EXERCISE:
What you hand back must match the listing exactly.

BEGIN RECORDS PROVIDED

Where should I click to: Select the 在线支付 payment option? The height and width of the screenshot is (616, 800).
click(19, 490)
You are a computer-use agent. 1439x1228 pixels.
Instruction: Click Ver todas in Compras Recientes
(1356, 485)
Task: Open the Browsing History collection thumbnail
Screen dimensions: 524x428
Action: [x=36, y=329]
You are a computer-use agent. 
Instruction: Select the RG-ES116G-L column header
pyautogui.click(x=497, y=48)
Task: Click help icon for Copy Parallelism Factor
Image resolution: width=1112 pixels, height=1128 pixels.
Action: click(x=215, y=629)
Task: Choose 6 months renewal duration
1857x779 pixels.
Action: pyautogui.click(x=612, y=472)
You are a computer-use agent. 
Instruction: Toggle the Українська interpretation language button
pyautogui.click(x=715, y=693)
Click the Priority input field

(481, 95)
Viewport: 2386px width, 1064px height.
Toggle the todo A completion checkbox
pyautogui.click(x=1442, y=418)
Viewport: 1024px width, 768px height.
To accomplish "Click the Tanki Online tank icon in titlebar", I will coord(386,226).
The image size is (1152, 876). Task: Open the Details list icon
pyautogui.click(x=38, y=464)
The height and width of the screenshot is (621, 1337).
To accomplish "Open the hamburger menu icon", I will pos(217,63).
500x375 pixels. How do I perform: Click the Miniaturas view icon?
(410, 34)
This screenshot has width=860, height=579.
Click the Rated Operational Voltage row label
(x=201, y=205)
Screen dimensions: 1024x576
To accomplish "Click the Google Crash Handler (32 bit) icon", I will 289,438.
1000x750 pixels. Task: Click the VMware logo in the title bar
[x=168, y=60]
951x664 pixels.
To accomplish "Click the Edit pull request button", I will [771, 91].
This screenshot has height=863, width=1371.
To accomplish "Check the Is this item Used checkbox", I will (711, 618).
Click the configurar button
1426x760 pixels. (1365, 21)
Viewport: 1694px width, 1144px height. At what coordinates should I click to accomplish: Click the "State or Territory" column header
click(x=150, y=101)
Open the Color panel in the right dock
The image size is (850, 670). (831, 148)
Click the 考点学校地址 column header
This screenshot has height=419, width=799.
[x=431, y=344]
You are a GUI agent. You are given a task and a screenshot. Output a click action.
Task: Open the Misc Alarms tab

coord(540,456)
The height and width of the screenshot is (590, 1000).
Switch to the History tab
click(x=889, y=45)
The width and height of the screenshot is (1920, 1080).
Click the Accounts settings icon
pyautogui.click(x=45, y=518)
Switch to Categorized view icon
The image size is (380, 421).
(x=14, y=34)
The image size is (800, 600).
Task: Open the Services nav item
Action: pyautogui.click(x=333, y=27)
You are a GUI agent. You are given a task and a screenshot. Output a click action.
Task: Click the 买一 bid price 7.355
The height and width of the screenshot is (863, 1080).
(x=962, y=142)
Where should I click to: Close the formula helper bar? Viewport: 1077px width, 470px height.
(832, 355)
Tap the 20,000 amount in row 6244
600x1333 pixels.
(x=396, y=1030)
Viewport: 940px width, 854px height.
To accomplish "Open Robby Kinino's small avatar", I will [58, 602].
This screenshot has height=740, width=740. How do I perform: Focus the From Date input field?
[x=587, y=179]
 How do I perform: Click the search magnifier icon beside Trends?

END RECORDS PROVIDED

ANSWER FOR THIS EXERCISE:
Where should I click to: Select the 在线支付 payment option? The height and width of the screenshot is (616, 800).
click(19, 490)
You are a computer-use agent. 1439x1228 pixels.
Instruction: Click Ver todas in Compras Recientes
(1356, 485)
Task: Open the Browsing History collection thumbnail
Screen dimensions: 524x428
Action: [x=36, y=329]
You are a computer-use agent. 
Instruction: Select the RG-ES116G-L column header
pyautogui.click(x=497, y=48)
Task: Click help icon for Copy Parallelism Factor
Image resolution: width=1112 pixels, height=1128 pixels.
Action: click(x=215, y=629)
Task: Choose 6 months renewal duration
1857x779 pixels.
Action: pyautogui.click(x=612, y=472)
You are a computer-use agent. 
Instruction: Toggle the Українська interpretation language button
pyautogui.click(x=715, y=693)
Click the Priority input field

(481, 95)
Viewport: 2386px width, 1064px height.
Toggle the todo A completion checkbox
pyautogui.click(x=1442, y=418)
Viewport: 1024px width, 768px height.
To accomplish "Click the Tanki Online tank icon in titlebar", I will coord(386,226).
The image size is (1152, 876). Task: Open the Details list icon
pyautogui.click(x=38, y=464)
The height and width of the screenshot is (621, 1337).
To accomplish "Open the hamburger menu icon", I will pos(217,63).
500x375 pixels. How do I perform: Click the Miniaturas view icon?
(410, 34)
This screenshot has width=860, height=579.
Click the Rated Operational Voltage row label
(x=201, y=205)
Screen dimensions: 1024x576
To accomplish "Click the Google Crash Handler (32 bit) icon", I will 289,438.
1000x750 pixels. Task: Click the VMware logo in the title bar
[x=168, y=60]
951x664 pixels.
To accomplish "Click the Edit pull request button", I will [771, 91].
This screenshot has height=863, width=1371.
To accomplish "Check the Is this item Used checkbox", I will (711, 618).
Click the configurar button
1426x760 pixels. (1365, 21)
Viewport: 1694px width, 1144px height. At what coordinates should I click to accomplish: Click the "State or Territory" column header
click(x=150, y=101)
Open the Color panel in the right dock
The image size is (850, 670). (831, 148)
Click the 考点学校地址 column header
This screenshot has height=419, width=799.
[x=431, y=344]
You are a GUI agent. You are given a task and a screenshot. Output a click action.
Task: Open the Misc Alarms tab

coord(540,456)
The height and width of the screenshot is (590, 1000).
Switch to the History tab
click(x=889, y=45)
The width and height of the screenshot is (1920, 1080).
Click the Accounts settings icon
pyautogui.click(x=45, y=518)
Switch to Categorized view icon
The image size is (380, 421).
(x=14, y=34)
The image size is (800, 600).
Task: Open the Services nav item
Action: pyautogui.click(x=333, y=27)
You are a GUI agent. You are given a task and a screenshot. Output a click action.
Task: Click the 买一 bid price 7.355
The height and width of the screenshot is (863, 1080).
(x=962, y=142)
Where should I click to: Close the formula helper bar? Viewport: 1077px width, 470px height.
(832, 355)
Tap the 20,000 amount in row 6244
600x1333 pixels.
(x=396, y=1030)
Viewport: 940px width, 854px height.
To accomplish "Open Robby Kinino's small avatar", I will [58, 602].
This screenshot has height=740, width=740. How do I perform: Focus the From Date input field?
[x=587, y=179]
 How do I perform: Click the search magnifier icon beside Trends?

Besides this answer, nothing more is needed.